YOUR OBJECTIVE :: Where the records below show a line containing "Task: Open the header row three-dot menu", start copying; end with the line containing "Task: Tap the", and copy it too.

Stored items ::
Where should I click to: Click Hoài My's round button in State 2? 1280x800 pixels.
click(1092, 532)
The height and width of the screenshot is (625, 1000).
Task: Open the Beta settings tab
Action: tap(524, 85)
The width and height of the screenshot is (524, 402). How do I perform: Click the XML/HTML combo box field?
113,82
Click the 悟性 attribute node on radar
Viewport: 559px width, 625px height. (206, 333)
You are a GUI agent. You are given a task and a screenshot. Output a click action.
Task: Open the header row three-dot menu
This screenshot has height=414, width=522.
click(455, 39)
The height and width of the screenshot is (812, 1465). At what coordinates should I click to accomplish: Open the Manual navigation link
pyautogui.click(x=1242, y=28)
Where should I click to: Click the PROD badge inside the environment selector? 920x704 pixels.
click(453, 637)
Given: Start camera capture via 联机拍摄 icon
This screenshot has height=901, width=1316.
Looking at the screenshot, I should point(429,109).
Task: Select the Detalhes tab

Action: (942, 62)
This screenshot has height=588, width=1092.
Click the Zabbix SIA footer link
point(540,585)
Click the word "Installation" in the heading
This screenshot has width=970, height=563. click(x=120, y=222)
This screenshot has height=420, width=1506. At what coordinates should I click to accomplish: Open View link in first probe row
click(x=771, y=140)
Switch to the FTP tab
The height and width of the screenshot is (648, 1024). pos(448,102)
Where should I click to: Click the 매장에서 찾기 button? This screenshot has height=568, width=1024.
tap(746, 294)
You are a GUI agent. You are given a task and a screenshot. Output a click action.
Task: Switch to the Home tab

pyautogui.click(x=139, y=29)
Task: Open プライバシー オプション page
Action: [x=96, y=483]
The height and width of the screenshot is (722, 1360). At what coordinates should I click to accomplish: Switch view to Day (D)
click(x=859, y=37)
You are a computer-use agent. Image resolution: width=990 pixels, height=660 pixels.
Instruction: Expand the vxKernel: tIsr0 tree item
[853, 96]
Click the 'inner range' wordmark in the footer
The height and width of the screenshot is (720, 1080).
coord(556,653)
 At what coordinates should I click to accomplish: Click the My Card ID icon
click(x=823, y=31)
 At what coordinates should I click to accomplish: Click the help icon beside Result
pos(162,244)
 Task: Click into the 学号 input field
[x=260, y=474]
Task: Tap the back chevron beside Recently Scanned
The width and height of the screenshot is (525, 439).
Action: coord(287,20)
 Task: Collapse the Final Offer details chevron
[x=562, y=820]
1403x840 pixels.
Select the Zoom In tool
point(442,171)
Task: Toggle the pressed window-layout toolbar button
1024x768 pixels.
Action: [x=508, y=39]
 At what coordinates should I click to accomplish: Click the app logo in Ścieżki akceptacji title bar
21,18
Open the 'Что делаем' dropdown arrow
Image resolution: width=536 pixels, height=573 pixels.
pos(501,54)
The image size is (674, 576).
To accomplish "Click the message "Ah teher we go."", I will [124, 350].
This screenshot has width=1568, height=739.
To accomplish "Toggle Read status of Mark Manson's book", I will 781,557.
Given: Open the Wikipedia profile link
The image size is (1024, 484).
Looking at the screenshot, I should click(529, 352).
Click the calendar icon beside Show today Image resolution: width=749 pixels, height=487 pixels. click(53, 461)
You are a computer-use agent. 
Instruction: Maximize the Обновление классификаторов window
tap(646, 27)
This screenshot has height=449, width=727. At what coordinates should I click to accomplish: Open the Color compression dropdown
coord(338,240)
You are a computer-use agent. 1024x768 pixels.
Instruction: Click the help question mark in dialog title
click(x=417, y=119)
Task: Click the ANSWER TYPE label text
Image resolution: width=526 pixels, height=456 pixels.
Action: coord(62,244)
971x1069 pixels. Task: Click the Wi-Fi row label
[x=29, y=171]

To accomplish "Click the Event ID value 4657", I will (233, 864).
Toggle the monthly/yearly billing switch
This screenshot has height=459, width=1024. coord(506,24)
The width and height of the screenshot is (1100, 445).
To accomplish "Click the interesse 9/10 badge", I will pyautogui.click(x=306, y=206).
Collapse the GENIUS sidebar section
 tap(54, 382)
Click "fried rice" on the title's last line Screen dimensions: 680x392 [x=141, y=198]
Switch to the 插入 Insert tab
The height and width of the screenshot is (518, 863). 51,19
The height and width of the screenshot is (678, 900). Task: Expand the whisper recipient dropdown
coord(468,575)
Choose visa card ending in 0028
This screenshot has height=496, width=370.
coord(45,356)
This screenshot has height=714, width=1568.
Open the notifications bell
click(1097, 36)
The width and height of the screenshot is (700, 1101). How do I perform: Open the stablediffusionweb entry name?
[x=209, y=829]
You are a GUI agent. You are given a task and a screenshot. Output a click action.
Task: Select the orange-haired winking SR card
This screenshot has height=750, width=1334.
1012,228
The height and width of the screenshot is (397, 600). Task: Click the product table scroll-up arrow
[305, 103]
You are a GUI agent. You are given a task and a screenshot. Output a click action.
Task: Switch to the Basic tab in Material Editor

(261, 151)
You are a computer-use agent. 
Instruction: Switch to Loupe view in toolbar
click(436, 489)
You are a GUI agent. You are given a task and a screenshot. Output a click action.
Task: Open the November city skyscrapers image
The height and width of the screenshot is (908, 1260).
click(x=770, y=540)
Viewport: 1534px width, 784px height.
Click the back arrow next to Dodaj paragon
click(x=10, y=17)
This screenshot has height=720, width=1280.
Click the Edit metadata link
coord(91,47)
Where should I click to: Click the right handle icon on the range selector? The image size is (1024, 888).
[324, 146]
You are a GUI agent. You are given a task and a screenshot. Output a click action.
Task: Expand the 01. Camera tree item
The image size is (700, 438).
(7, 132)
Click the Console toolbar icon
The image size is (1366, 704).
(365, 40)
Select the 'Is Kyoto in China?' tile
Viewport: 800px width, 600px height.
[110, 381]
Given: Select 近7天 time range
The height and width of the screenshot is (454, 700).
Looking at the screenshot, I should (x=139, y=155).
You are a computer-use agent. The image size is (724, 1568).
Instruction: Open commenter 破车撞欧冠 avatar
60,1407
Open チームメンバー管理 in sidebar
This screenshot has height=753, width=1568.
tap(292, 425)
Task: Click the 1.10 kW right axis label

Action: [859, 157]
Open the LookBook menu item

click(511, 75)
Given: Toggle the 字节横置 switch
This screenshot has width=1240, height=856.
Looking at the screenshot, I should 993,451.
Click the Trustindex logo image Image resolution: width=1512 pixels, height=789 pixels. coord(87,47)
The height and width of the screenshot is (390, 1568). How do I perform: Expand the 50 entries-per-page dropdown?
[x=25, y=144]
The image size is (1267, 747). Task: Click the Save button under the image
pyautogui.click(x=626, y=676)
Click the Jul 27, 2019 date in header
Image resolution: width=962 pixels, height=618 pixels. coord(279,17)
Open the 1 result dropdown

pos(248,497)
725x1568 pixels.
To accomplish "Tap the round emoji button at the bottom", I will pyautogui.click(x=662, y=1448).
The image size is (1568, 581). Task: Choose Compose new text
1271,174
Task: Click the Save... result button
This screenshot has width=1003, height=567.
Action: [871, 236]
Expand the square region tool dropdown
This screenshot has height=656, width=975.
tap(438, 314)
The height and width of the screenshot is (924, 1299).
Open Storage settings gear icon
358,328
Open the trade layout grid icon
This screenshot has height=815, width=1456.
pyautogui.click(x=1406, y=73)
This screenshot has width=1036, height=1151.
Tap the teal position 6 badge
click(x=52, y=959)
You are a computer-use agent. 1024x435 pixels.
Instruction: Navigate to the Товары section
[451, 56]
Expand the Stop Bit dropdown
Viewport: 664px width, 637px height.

THE ANSWER ::
Task: Open the header row three-dot menu
This screenshot has height=414, width=522.
click(455, 39)
The height and width of the screenshot is (812, 1465). At what coordinates should I click to accomplish: Open the Manual navigation link
pyautogui.click(x=1242, y=28)
Where should I click to: Click the PROD badge inside the environment selector? 920x704 pixels.
click(453, 637)
Given: Start camera capture via 联机拍摄 icon
This screenshot has height=901, width=1316.
Looking at the screenshot, I should point(429,109).
Task: Select the Detalhes tab

Action: (942, 62)
This screenshot has height=588, width=1092.
Click the Zabbix SIA footer link
point(540,585)
Click the word "Installation" in the heading
This screenshot has width=970, height=563. click(x=120, y=222)
This screenshot has height=420, width=1506. At what coordinates should I click to accomplish: Open View link in first probe row
click(x=771, y=140)
Switch to the FTP tab
The height and width of the screenshot is (648, 1024). pos(448,102)
Where should I click to: Click the 매장에서 찾기 button? This screenshot has height=568, width=1024.
tap(746, 294)
You are a GUI agent. You are given a task and a screenshot. Output a click action.
Task: Switch to the Home tab

pyautogui.click(x=139, y=29)
Task: Open プライバシー オプション page
Action: [x=96, y=483]
The height and width of the screenshot is (722, 1360). At what coordinates should I click to accomplish: Switch view to Day (D)
click(x=859, y=37)
You are a computer-use agent. Image resolution: width=990 pixels, height=660 pixels.
Instruction: Expand the vxKernel: tIsr0 tree item
[853, 96]
Click the 'inner range' wordmark in the footer
The height and width of the screenshot is (720, 1080).
coord(556,653)
 At what coordinates should I click to accomplish: Click the My Card ID icon
click(x=823, y=31)
 At what coordinates should I click to accomplish: Click the help icon beside Result
pos(162,244)
 Task: Click into the 学号 input field
[x=260, y=474]
Task: Tap the back chevron beside Recently Scanned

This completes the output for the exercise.